Saved data entries
• • • • • • •

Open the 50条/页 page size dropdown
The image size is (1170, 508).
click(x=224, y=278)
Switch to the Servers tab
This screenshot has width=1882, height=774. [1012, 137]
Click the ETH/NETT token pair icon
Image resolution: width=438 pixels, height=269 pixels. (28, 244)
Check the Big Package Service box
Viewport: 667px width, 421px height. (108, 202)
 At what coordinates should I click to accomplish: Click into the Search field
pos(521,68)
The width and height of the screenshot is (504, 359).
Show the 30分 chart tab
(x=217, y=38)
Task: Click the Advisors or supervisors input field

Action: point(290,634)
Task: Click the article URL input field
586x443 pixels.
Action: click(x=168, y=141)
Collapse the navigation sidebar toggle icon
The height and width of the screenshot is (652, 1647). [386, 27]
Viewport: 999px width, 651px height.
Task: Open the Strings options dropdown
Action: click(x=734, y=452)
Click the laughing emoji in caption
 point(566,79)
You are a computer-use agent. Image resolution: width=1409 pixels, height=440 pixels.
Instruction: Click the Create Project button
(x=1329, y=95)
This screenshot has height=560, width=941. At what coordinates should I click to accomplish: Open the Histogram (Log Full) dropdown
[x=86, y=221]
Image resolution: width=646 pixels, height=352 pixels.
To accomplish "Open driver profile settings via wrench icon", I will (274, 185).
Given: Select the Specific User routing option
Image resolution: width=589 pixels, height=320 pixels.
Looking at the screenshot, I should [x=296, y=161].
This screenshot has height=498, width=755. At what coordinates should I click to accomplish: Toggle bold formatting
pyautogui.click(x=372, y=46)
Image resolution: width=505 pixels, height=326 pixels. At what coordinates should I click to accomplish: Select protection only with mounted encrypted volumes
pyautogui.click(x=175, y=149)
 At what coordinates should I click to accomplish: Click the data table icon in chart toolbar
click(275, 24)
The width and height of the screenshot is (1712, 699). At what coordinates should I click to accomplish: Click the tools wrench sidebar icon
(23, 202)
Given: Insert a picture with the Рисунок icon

• • • • • • •

**Exercise instructions**
Search the data above for the string "Given". Report every line where it is found.

**Task solution**
Given: Select the Specific User routing option
Given: Insert a picture with the Рисунок icon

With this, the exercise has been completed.